I'm Google, 2011 - ongoing
http://dinakelberman.tumblr.com
Found images and videos manually arranged

[Blog embedded below]

I’m Google is an ongoing tumblr blog in which batches of images and videos that I cull from the internet are compiled into a long stream-of-consciousness. The batches move seamlessly from one subject to the next based on similarities in form, composition, color, and theme. This results visually in a colorful grid that slowly changes as the viewer scrolls through it. Images of houses being demolished transition into images of buildings on fire, to forest fires, to billowing smoke, to geysers, to bursting fire hydrants, to fire hoses, to spools of thread. The site is constantly updated week after week, batch by batch, sometimes in bursts, sometimes very slowly.

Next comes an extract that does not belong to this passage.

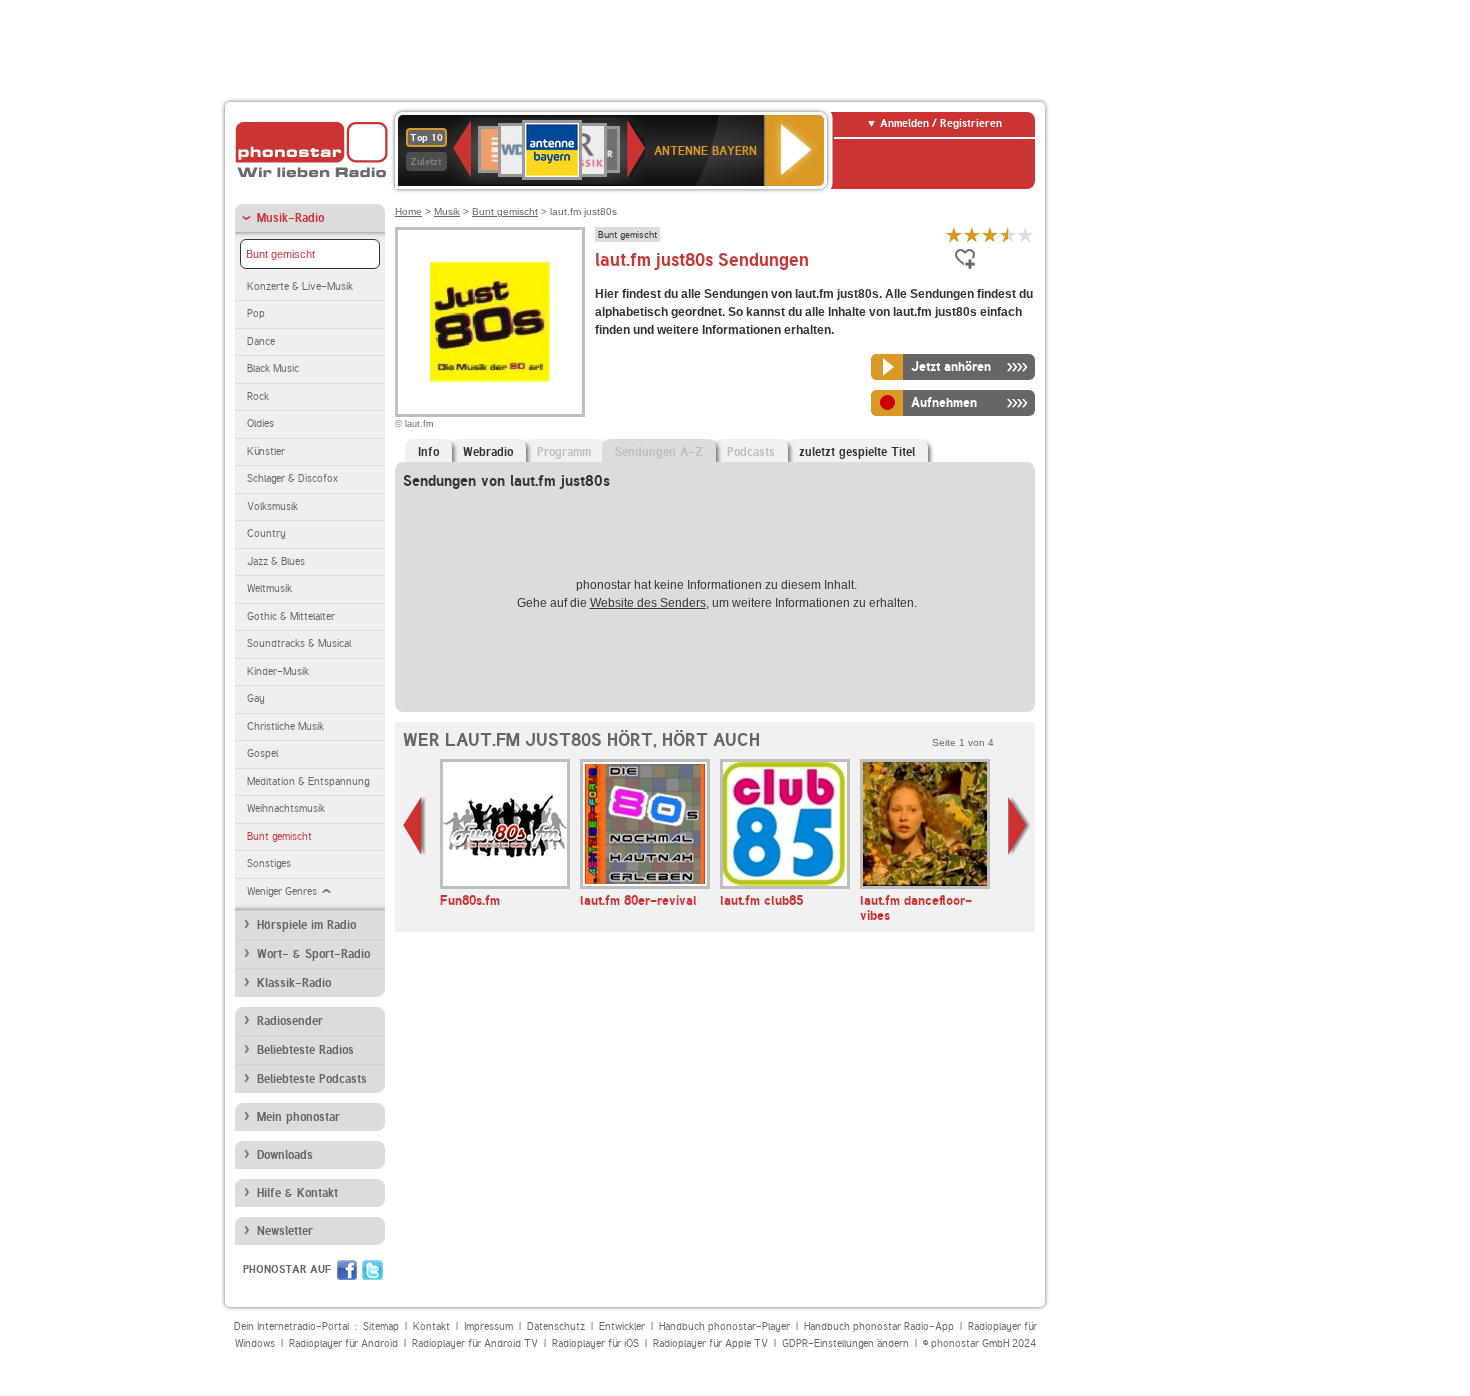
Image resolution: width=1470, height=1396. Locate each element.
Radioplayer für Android (343, 1343)
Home (408, 211)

The blog came out of my natural tendency to spend long hours obsessing over Google Image searches, collecting photos I found beautiful and storing them by theme. Often the images that interest me are of industrial or municipal materials or everyday photo snapshots. I do not select images or videos that appear to be intentionally artistic. Happily, the process of researching various themes in this way has lead to unintentionally learning about topics I might never have otherwise, including structural drying, bale feeders, B2P, VAWTs, screw turbines, the cleveland pack, and powder coating.

I feel that my experience wandering through Google Image Search and YouTube hunting for obscure information and encountering unexpected results is a very common one. My blog serves as a visual representation of this phenomenon. This ability to endlessly drift from one topic to the next is the inherently fascinating quality that makes the internet so amazing.

A NOTE ON THE PROCESS

Just wanted to add a note on how I make this blog, as I have seen people wonder the same couple things frequently.

Firstly, lots of people ask if it's an algorithm or something. It's not! Just me searchin google.

Secondly, a lot of people assume this blog is therefore made predominantly by using the "visually similar" function on Google Image Search, which is a totally reasonable thing to assume. While I definitely employ that function in my attempts to search thoroughly (and love it for it's own beautiful results), surprisingly little of the piece is actually constructed using it! Visually Similar appears to employ a logarithm based mainly on color percentages in an image, and as I'm Google is based more often in conceptual similarities than color-wash similarities, my searching is almost entirely relient on keywords rather than searching by image. Of course, there are times when Visually Similar has helped with a transition or section here or there, but overall, it's not the way I work.